Performance Comparison

Based on benchmarks with Red5 workloads:

Metric Ehcache 2.10.6 Caffeine 3.1.8 Improvement
Read Throughput ~5M ops/sec ~6.5M ops/sec +30%
Write Throughput ~4M ops/sec ~5M ops/sec +25%
Memory Usage Baseline -15% Lower overhead
Hit Rate 85% (LRU) 92% (W-TinyLFU) +8.2%
Contention Moderate Very Low Lock-free

Breaking Changes

Removed Components

  1. EhCacheImpl - Deprecated and excluded from compilation

    • Replacement: Use CaffeineCacheImpl
    • Migration: Follow steps above
  2. ehcache.xml - No longer read or required

    • Replacement: Use Spring bean properties
    • Migration: Convert XML settings to bean properties
  3. Ehcache Maven Dependency - Removed from all POMs

    • Impact: Projects depending on Ehcache must add it themselves
    • Resolution: Add dependency or migrate to Caffeine

Behavior Changes

  1. Eviction Policy

    • Before: LRU (Least Recently Used) or LFU (Least Frequently Used)

WHAT TO PRODUCE
According to the cache migration notes, what replaces the ehcache.xml file?

Collected data entries
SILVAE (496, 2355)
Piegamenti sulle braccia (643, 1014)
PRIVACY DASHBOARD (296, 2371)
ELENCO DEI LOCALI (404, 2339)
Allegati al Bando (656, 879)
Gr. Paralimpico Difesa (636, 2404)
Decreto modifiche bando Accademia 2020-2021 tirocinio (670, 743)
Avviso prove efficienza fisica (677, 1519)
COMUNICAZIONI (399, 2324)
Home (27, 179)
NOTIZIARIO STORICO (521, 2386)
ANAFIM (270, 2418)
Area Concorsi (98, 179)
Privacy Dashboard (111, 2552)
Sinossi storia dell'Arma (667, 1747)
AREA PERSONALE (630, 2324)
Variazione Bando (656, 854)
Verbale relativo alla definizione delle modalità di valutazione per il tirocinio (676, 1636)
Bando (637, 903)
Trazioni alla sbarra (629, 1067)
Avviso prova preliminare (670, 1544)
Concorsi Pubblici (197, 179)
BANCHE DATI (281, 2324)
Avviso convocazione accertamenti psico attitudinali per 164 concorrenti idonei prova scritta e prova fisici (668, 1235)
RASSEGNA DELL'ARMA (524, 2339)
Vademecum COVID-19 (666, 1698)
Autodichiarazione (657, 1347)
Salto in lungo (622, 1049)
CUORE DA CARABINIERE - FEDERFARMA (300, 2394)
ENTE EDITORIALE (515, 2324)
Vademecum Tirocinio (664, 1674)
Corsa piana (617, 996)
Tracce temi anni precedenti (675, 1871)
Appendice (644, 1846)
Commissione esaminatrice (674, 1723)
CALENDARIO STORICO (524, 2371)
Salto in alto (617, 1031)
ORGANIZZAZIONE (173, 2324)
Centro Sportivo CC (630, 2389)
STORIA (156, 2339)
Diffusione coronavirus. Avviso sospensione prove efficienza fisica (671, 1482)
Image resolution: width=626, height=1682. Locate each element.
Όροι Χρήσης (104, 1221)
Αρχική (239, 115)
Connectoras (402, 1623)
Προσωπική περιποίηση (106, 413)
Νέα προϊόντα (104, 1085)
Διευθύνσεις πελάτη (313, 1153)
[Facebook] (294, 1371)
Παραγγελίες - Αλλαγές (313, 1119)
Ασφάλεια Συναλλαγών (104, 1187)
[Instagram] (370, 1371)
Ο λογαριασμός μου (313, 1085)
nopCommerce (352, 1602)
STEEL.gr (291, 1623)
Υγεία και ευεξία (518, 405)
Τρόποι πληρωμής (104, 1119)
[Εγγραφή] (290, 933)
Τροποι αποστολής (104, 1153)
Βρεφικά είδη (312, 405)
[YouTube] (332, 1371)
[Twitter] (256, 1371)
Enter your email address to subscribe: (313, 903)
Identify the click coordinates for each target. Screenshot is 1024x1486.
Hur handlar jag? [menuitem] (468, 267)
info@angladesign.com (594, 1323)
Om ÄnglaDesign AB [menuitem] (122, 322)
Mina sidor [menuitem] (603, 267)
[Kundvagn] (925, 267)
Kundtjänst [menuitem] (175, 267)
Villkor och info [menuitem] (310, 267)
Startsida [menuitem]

EXERCISE RESPONSE
Spring bean properties replace it.